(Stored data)

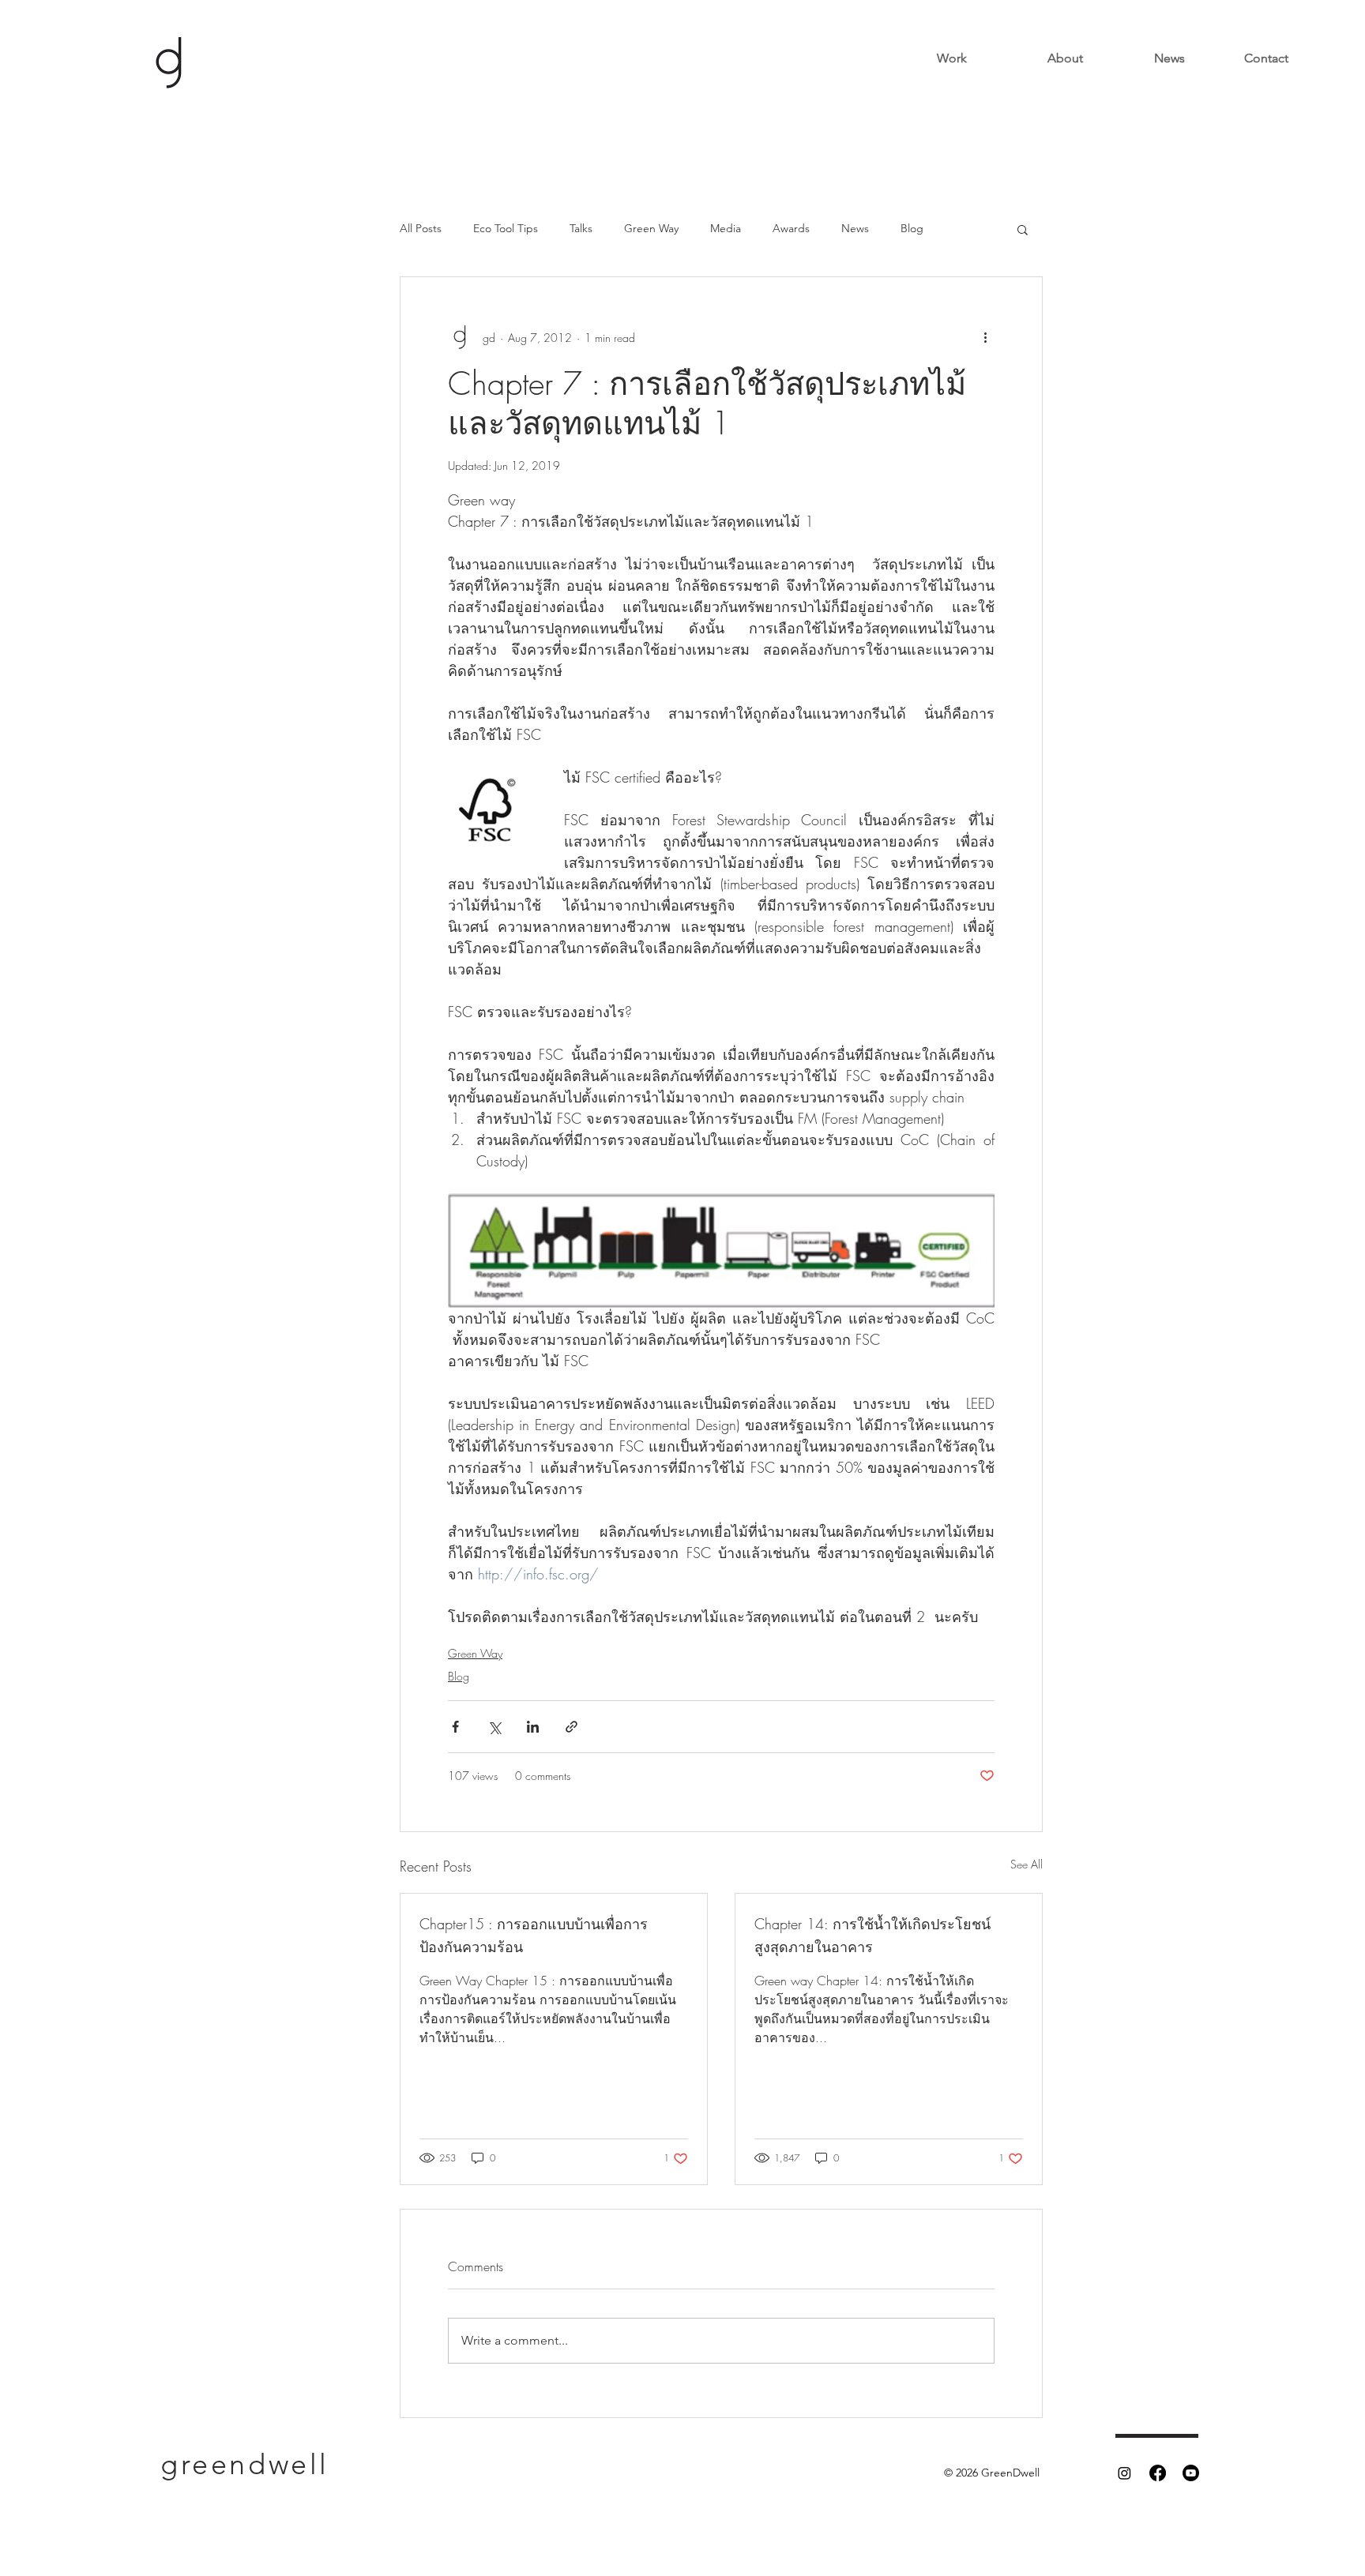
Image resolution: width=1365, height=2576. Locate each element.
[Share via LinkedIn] (532, 1726)
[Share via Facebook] (455, 1726)
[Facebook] (1157, 2473)
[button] (1022, 229)
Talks (581, 228)
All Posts (421, 228)
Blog (912, 228)
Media (725, 228)
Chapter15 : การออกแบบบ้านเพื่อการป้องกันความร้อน (533, 1935)
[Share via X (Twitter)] (494, 1726)
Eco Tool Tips (505, 228)
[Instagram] (1124, 2473)
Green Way (651, 228)
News (855, 228)
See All (1026, 1864)
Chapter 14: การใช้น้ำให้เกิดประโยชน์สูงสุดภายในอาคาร (872, 1935)
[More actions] (985, 337)
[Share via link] (571, 1726)
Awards (791, 228)
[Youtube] (1191, 2473)
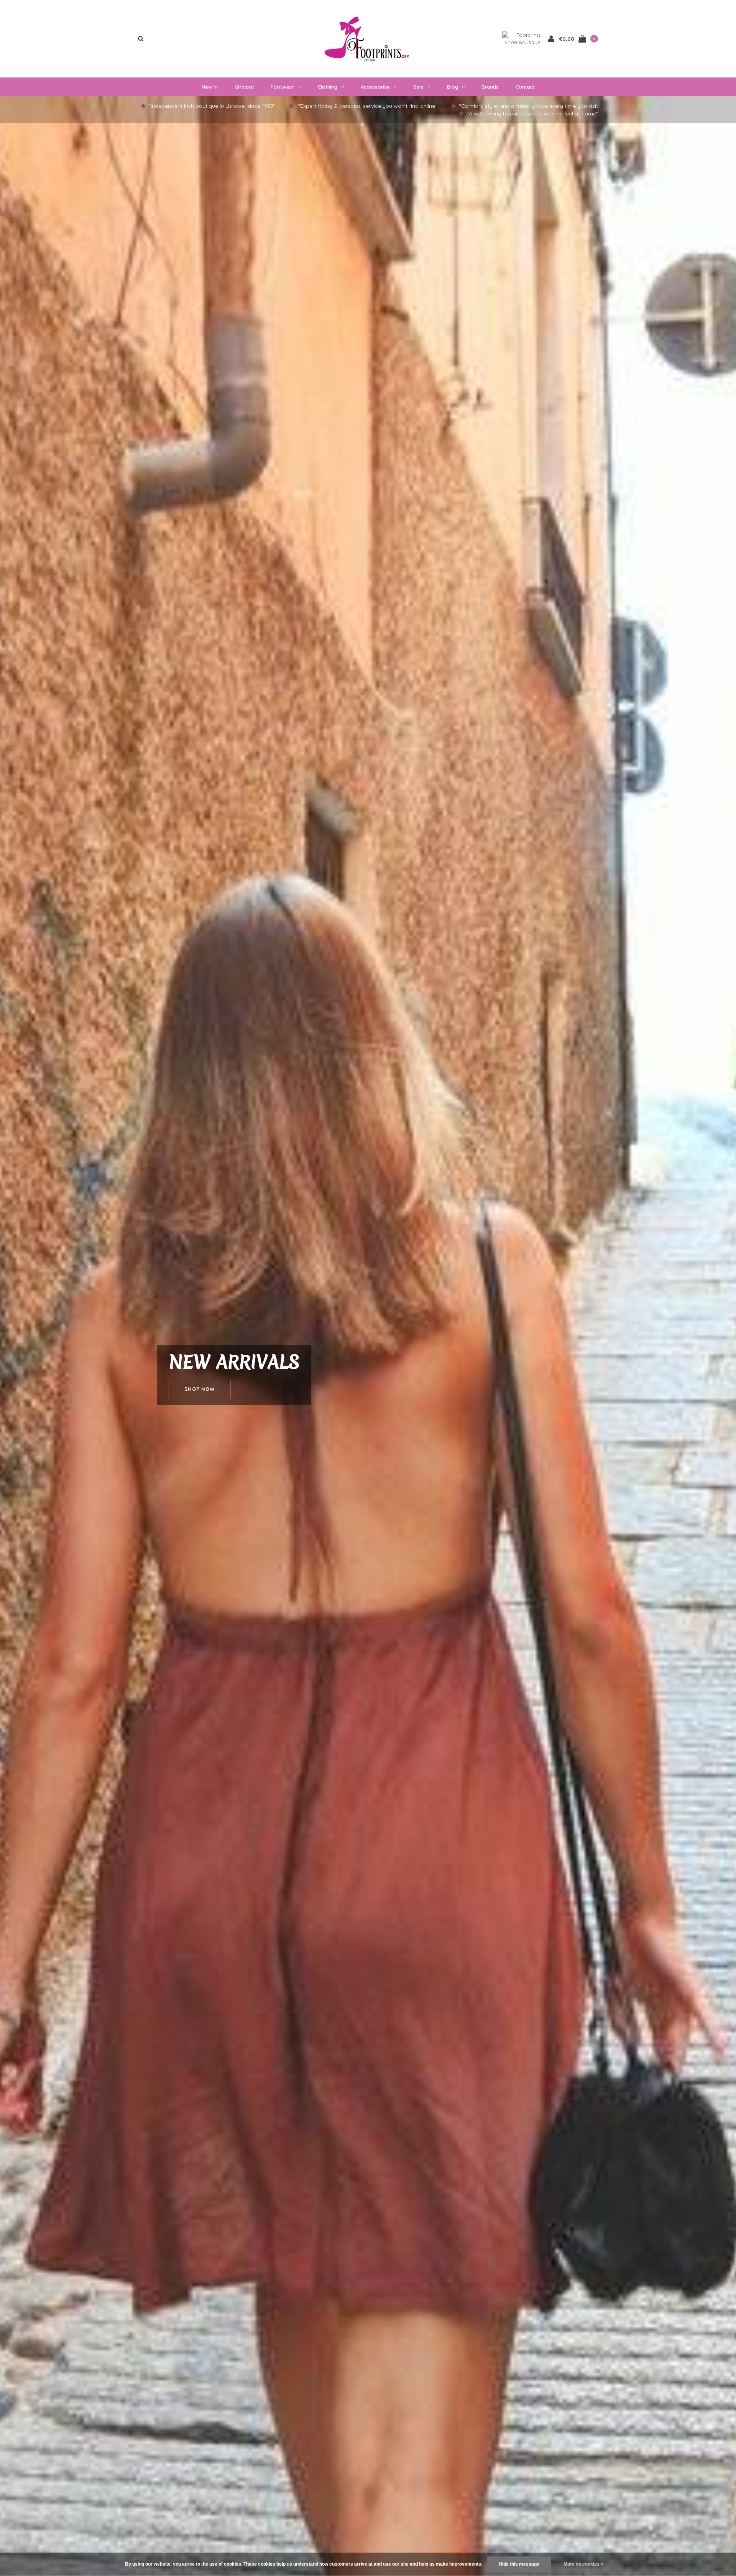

_What the exercise asks:_
Repeat the data exactly. Pictures should not appear.

_Reply to the task:_
Image resolution: width=1365, height=2576. Locate each element.
[Share via LinkedIn] (532, 1726)
[Share via Facebook] (455, 1726)
[Facebook] (1157, 2473)
[button] (1022, 229)
Talks (581, 228)
All Posts (421, 228)
Blog (912, 228)
Media (725, 228)
Chapter15 : การออกแบบบ้านเพื่อการป้องกันความร้อน (533, 1935)
[Share via X (Twitter)] (494, 1726)
Eco Tool Tips (505, 228)
[Instagram] (1124, 2473)
Green Way (651, 228)
News (855, 228)
See All (1026, 1864)
Chapter 14: การใช้น้ำให้เกิดประโยชน์สูงสุดภายในอาคาร (872, 1935)
[More actions] (985, 337)
[Share via link] (571, 1726)
Awards (791, 228)
[Youtube] (1191, 2473)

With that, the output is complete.